Scene of young Irvine’s death remains at estate?
Times Observer photo by Josh Cotton This stone is supposedly the location where a young Callender Irvine was killed in a firearm accident in 1850. Is the story apocryphal or carefully preserved family history?
This might seem a little ghoulish.
But it stuck out when I was on the Irvine-Newbold estate tour a few weeks ago.
The reality is that nature has taken back much of the once-grand estate. And, boy, that estate was grand.
Like I wrote in the story on the tour, there’s some fence posts left, some field stone, a slight indent in the ground where the mansion was, the icehouse and one single flower that was possible where a garden was once located.
But one field stone stands out prominently along the trail, right on the corner where the mansion once stood.
It’s supposedly the site of a tragic Irvine family death.
Callender Irvine was a 12-year-old in the spring of 1850, son of Dr. William Irvine and Sarah Duncan Irvine, for whom the stone Presbyterian church in Irvine was built.
“While (siblings) Margaret and Sarah continued their education in New York,” Nicholas Wainright wrote in “The Irvine Story,” published in 1964 by the Historical Society of Pennsylvania, “their brother received private tutoring at Irvine.
“He was a very fine boy, the apple of his father’s eye, a manly sportsman who ranged the hills and fields with his gun. When only ten years of age, he had written Mrs. Blaine of a hunting excursion to shoot blackbirds for his father who was ill in bed with a cold.”
But tragedy struck.
From Wainwright: One day in the spring of 1850, twelve-year-old Callender sat on a large block of stone which bordered the drive connecting the house and the barns. The boy toyed carelessly with his loaded gun. To the horror of those nearby, the gun went off.”
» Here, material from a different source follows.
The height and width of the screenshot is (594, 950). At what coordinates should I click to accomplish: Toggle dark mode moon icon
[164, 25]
That accidental discharge killed the young boy.
Dr. Irvine hurriedly scribbled a note to a family member in Warren.
“Dear Sir, Please Telegraph to No 190 2nd Avenue New York to Miss Emily Duncan that Callender accidentally shot himself dead a few minutes since. What my anguish is no one can conceive but those who know his noble nature. W. A. Irvine.”
Wainwright wrote that “the father had wanted to erect a monument over Sarah (his wife and the boy’s mother), but had deferred to Emily Duncan’s desire for an unostentatious marble slab. For his son, however, he would have a monument, a column of stone, funereally black. In the family Bible he recorded the death as ‘1850;’ he could not bear to name the fatal day. To cherish poor Callender’s appearance, he had several oil portraits and a miniature painted after photographic likenesses.”
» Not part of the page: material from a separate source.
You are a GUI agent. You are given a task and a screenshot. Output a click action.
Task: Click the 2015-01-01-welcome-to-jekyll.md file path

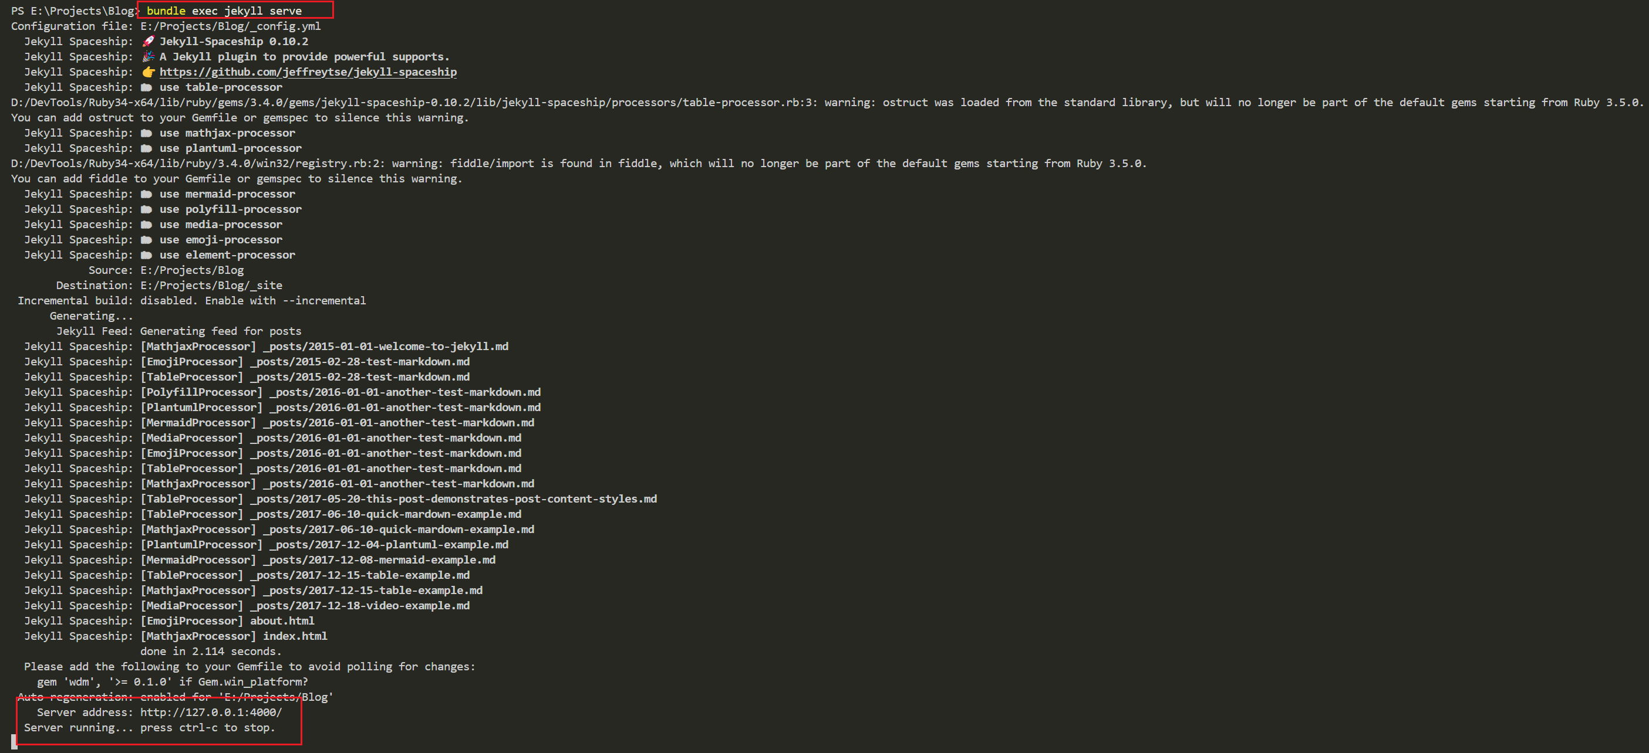click(385, 347)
Wainwright notes that William “sought consolation through spiritualism. He bought books like the ‘Phantom World and The Celestial Telegraph and attended seances in Warren, where, through the aid of a medium, he attempted to commune with the spirits of the dead. The result was not inspiring….”
So little remains of the estate that it struck me odd that this stone where this purportedly occurred sits.
It’s possible the story – that the stone is the exact spot – is apocryphal. It may be family lore based in someone’s alternate vision of reality.
But maybe it was preserved very deliberately, passed down from generation to generation with strict intentionality.
The answer to that question is probably lost to history. The last Newbold sister living on the estate died in the 1960s.
The young boy is buried at the cemetery behind the church built for his mother. (CHECK THIS)
A family member wrote to William in a letter preserved by the Historical Society of Pennsylvania.
“I was so shocked to hear of the dreadful calamity which has befallen you that I scarce know how to write to you. Dear Callender; he was too noble a boy. It has filled all our hearts with grief. I will offer you no expressions of sympathy for I know they are of no consolation for so irreparable a loss.”